In an interview with The Nevada Independent, Frierson said he’s planning to use one of his emergency leadership bills sometime after Tuesday’s deadline for bills to pass out of their house of origin to bring back parts of AB222, a measure sponsored by fellow Democratic Assemblywoman Heidi Swank. It proposed a bevy of rule changes for so-called “payday lenders” but failed to advance past last Friday’s committee deadline.

“The issue’s not over,” he said. “It’s important that we address it in some fashion.”

Frierson said he hasn’t come to a final decision on which provisions of Swank’s bill he plans to keep in his legislation. Her initial proposal — panned by company lobbyists as an “industry killer” —  would have:

  • implemented a 36 percent rate cap on loans (the average rate in Nevada is roughly 521 percent)
  • created a loan tracking database
  • required new deferred deposit or title loan businesses to be at least 1,320 feet apart
  • prohibited customers from taking more than one loan at a time or more than six in a year
  • mandated a 30-day “cooling off” period between loans.

The top-ranking Assembly Democrat, who has 10 “emergency bills” that can be introduced at any time during the session thanks to a change in legislative rules, said a rate cap was still “on the table” but that the 36 percent figure was overly ambitious.

“I think going from what our rate cap is right now to 36 percent would eviscerate the industry,” he said.

Any loan that charges more than a 40 percent annual percentage interest rate is considered a “high-interest loan” under Nevada law, subject to multiple rules and regulations on the length and conditions.

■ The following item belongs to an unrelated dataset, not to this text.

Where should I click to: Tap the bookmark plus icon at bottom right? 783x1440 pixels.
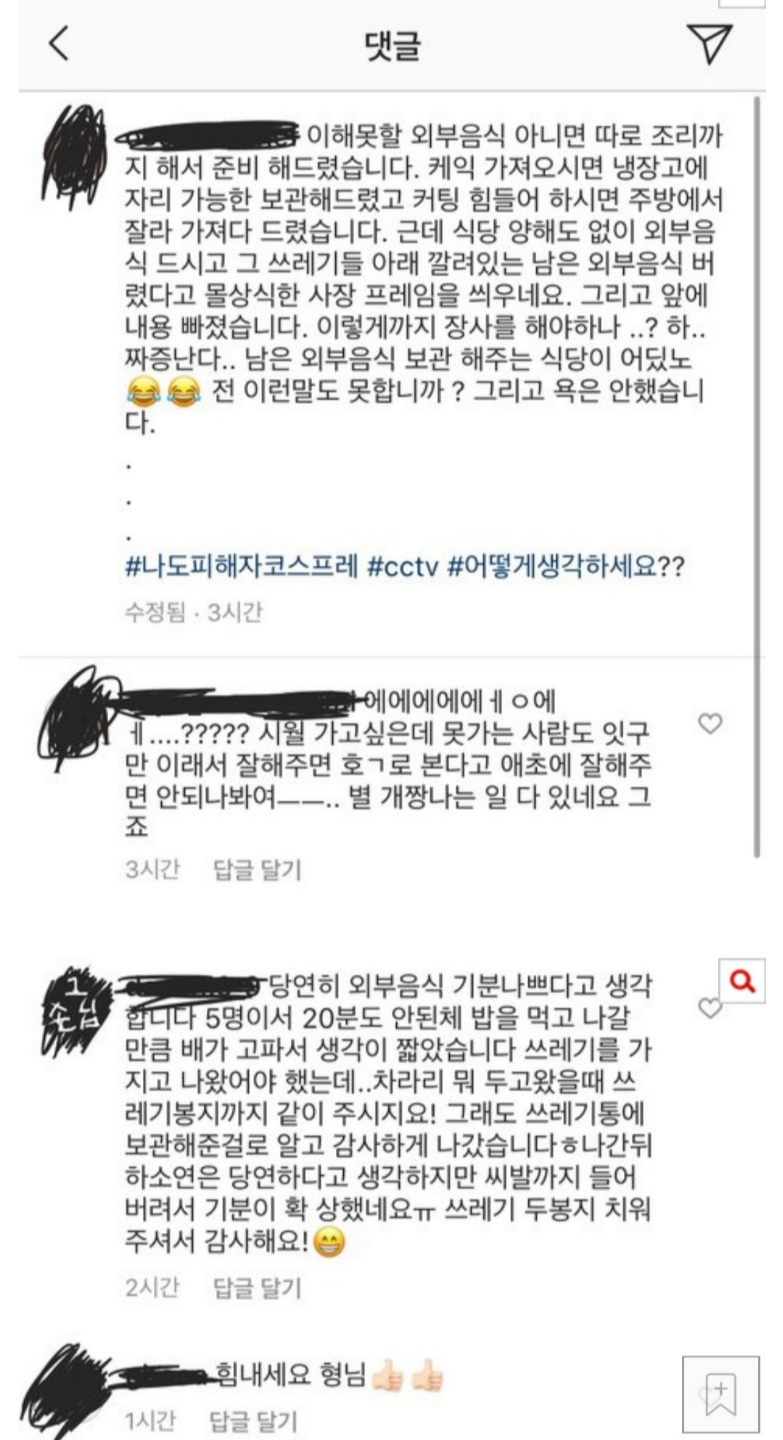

Nevada doesn’t cap interest loan rates, which can often fall in the triple digits, but industry advocates say dollar amounts of interest are generally low and that they provide access to capital that traditional banks and other financial institutions don’t offer.

Several measures dealing with high-interest lending were introduced and heard during the first half of the legislative session, but the vast majority didn’t make it past the first committee deadline on April 14. Two bills introduced by Republican State Treasurer Dan Schwartz — AB67 and SB17 — died without a committee vote, along with Swank’s AB222.

Assembly Commerce and Labor Committee Chairwoman Irene Bustamante Adams scheduled Swank’s bill for a committee vote on Friday, but the measure was pulled at the last minute. She said while she was supportive of the general concept, several committee members had expressed concerns with the possible cost of a loan database.

“We were planning on it, but at the end it just didn’t have the support,” she said.

William Horne, a lobbyist for Advance America, said he wasn’t informed about the amended version of AB222 until a day or two before the Friday deadline, and that lobbyists for the payday lending industry generally didn’t work closely with Swank on the bill.

Swank said she was excited that the proposal was being brought back and said she wanted to negotiate in “good faith” with members of the industry to reach some sort of consensus.

“I’m not going to fix problems that don’t exist,” she said. “I will always work with folks.”

Payday lending and title loan companies gave a total of $134,000 to Nevada lawmakers during the 2016 campaign cycle, and hired close to two dozen lobbyists to represent them during the 2017 session.

Frierson said that he’s still working with Swank and other interested parties to see what politically viable, yet effective, changes can be made to the industry this session to avoid what he called an “unlimited tax” on people in dire need of financial assistance.

“We’re not going to do something symbolic,” he said. “We’re going to try and help some Nevadans who maybe have a need in this market but also have the right to have some parameters on that, so they’re not exploited.”